HIGHER international oil prices could cause commodity prices to spike in the Philippines but this will be temporary, according to the National Economic and Development Authority (Neda) and local economists.
In an interview on Tuesday, Neda Undersecretary for Policy and Planning Rosemarie G. Edillon told the BusinessMirror that the agency is still in the process of running the numbers, as the Department of Energy is rushing contingencies in the aftermath of the drone attacks on Saudi Arabia’s oil facilities.
Edillon said the Philippines has other trade partners who can supply it with oil, so any uptick in oil prices and inflation may be temporary at this point.
“We’re expecting the US will actually step up. So if they can step up production [the impact will] just [be] temporary,” Edillon said. “It also depends on the response of the US with respect to their production and with respect to the political response.”
In a Facebook post, the Ateneo Center for Economic Research and Development (Acerd) estimated that with higher oil prices, a 1.1-percent inflation in September would be in order.
Inflation in September will still be low given that inflation peaked in September 2018 and the decline in rice prices due to rice tariffication will counter any increase in oil prices.
Acerd Director Alvin P. Ang told the BusinessMirror it would be difficult to say whether high oil prices will continue to affect inflation given that geopolitics was a greater factor in why this has happened.

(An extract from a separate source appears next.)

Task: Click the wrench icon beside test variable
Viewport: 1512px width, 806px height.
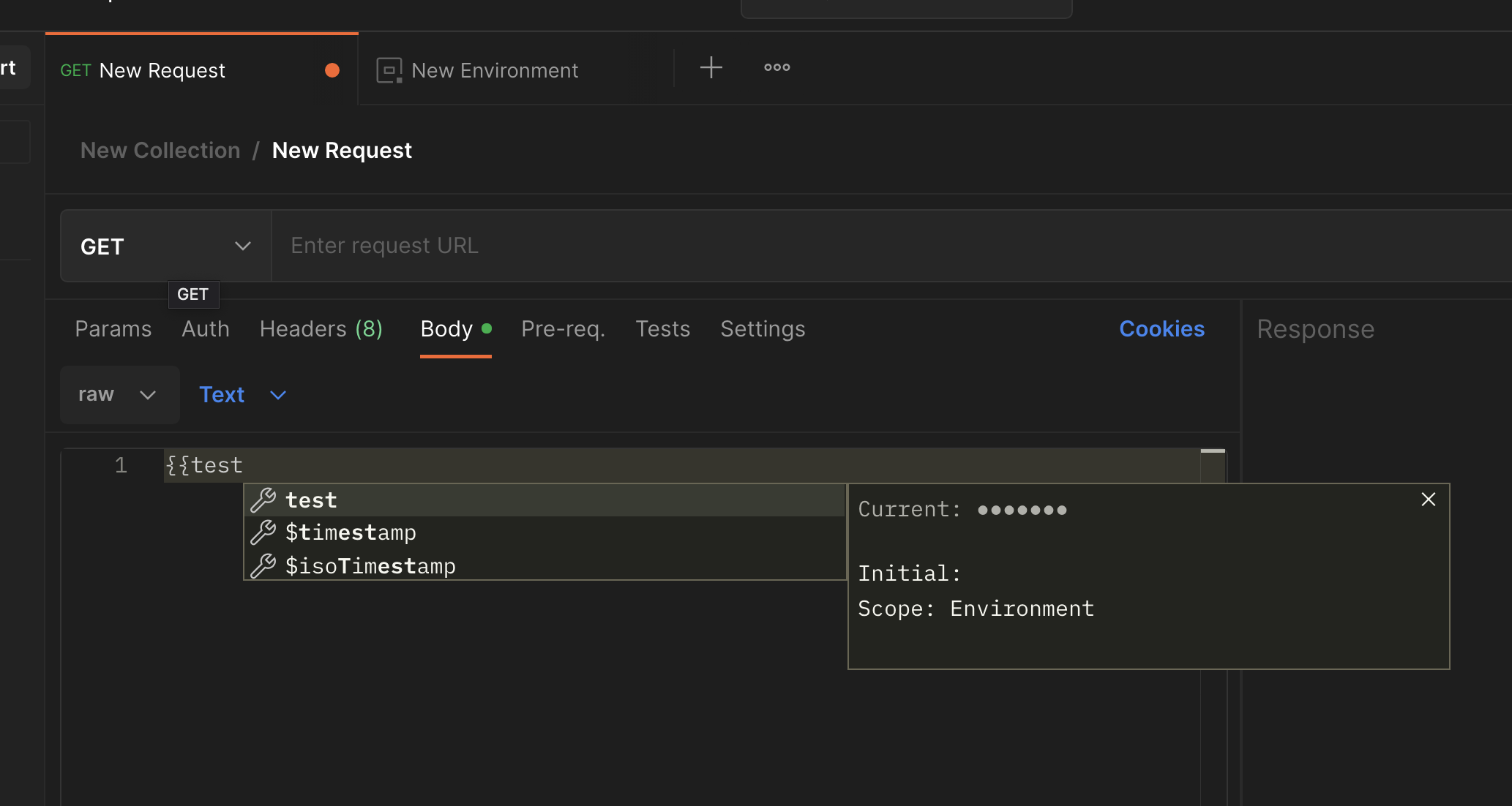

“Let’s hope that things settle down internationally and diplomatically. Remember we are entering the cold months when oil prices are seasonally higher,” Ang said. “The faster the international community addresses this issue the better for everyone.”
Former Dean of the School of Economics of University of Asia and the Pacific (UA&P) Peter Lee U said the impact on inflation may be minimal if the oil supply disruption will last for only a few weeks.

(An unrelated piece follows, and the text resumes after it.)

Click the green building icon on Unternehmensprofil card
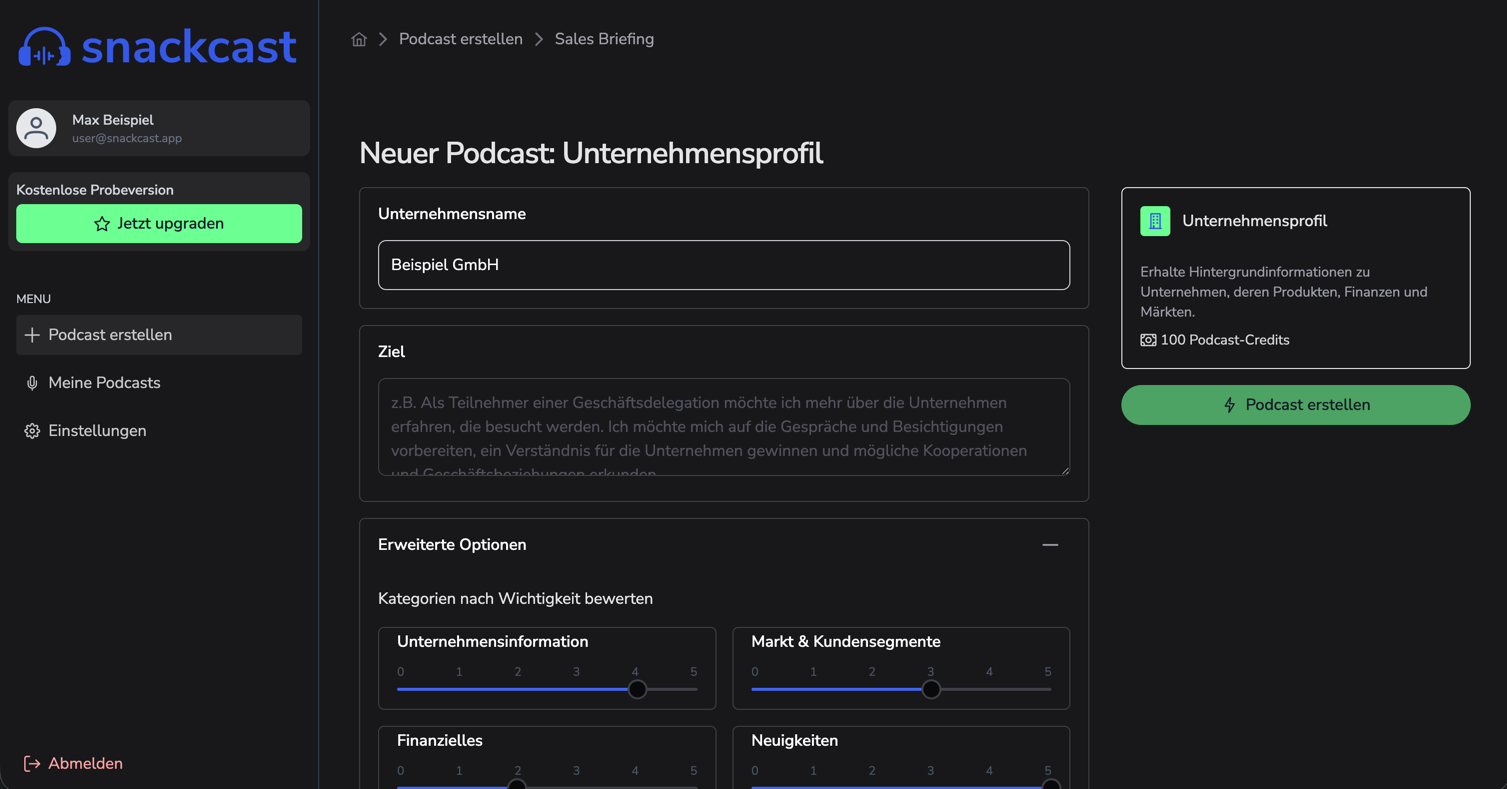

U said the impact of high oil prices on inflation will largely depend on “how high and how long the price spike will last.” He said he is not that updated on the extent of the damage given that the Saudi government is still assessing the situation.
For his part, UA&P Dean Cid Terosa said higher oil prices will certainly impact on prices given that Saudi Arabia is a major oil supplier. It can also be noted that the Philippines is a net oil importer.

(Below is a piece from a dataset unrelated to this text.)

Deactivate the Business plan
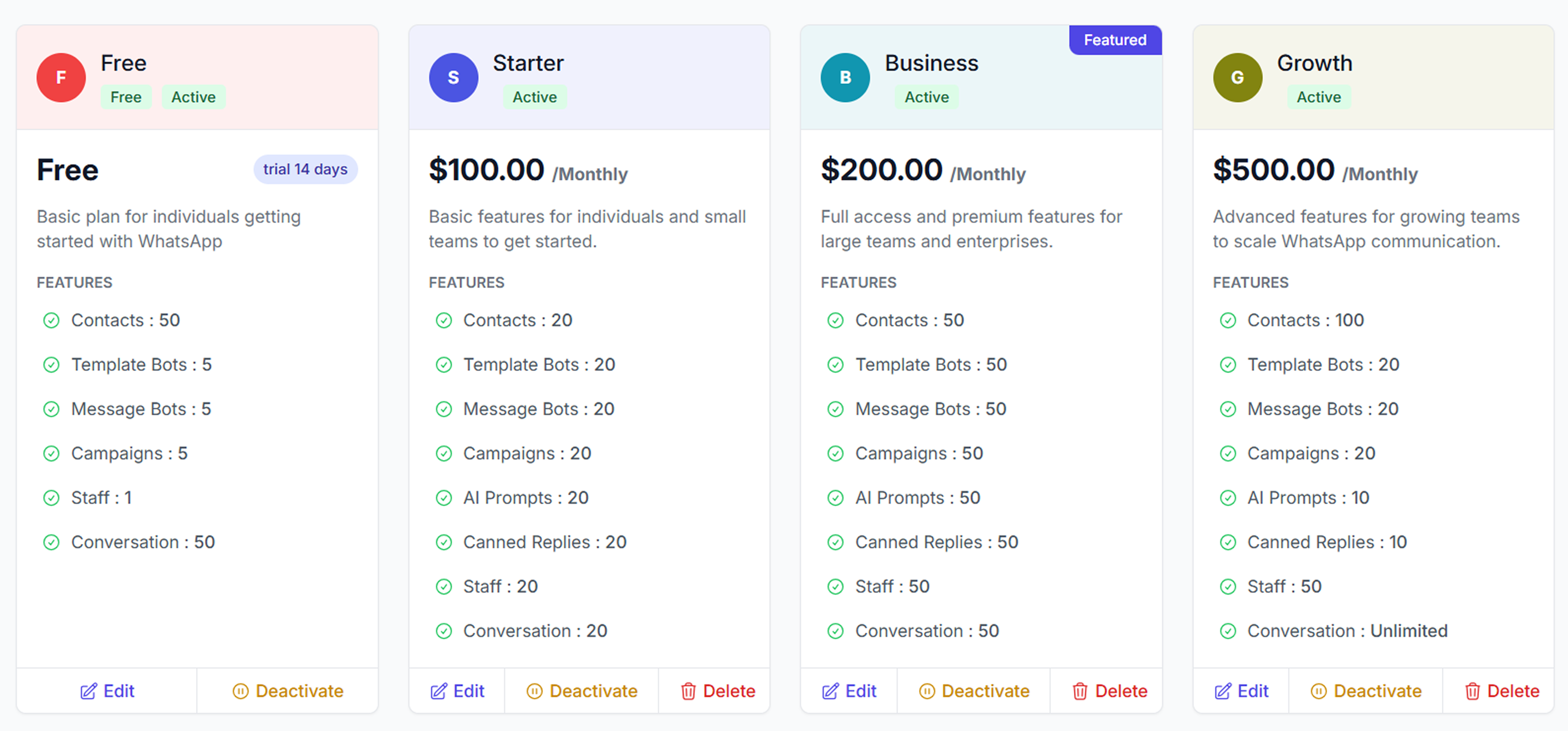Viewport: 1568px width, 731px height. 973,691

Terosa, however, agreed that the length of time needed to respond to the situation will determine the impact of the incident on oil prices and commodity prices in the country.
“There will be an upward pressure on prices given that Saudi Arabia is a major supplier of oil. Also, the last quarter of the year often shows greater demand around the world. This will further put pressure on existing supply and contribute to an increase in prices,” Terosa said.
Meanwhile, UnionBank Chief Economist Ruben Carlo Asuncion told the BusinessMirror that inflation is expected to increase in the coming months but not because of the oil supply shock arising from the attack on Saudi Arabia’s oil facilities.
Instead, the increase in inflation, Asuncion said, will likely come from seasonal sources. If there would be an impact on commodity prices, he said, it may be “subdued.”
He noted that the Philippines sources its petroleum requirements largely from the United Arab Emirates.
Department of Energy data showed that only 12 percent of the country’s oil requirements come from Saudi Arabia, he said.
Based on data from the Philippine Statistics Authority, electricity, gas and other fuels has a weight of 7.435 in the consumer price index using a 2012 base year.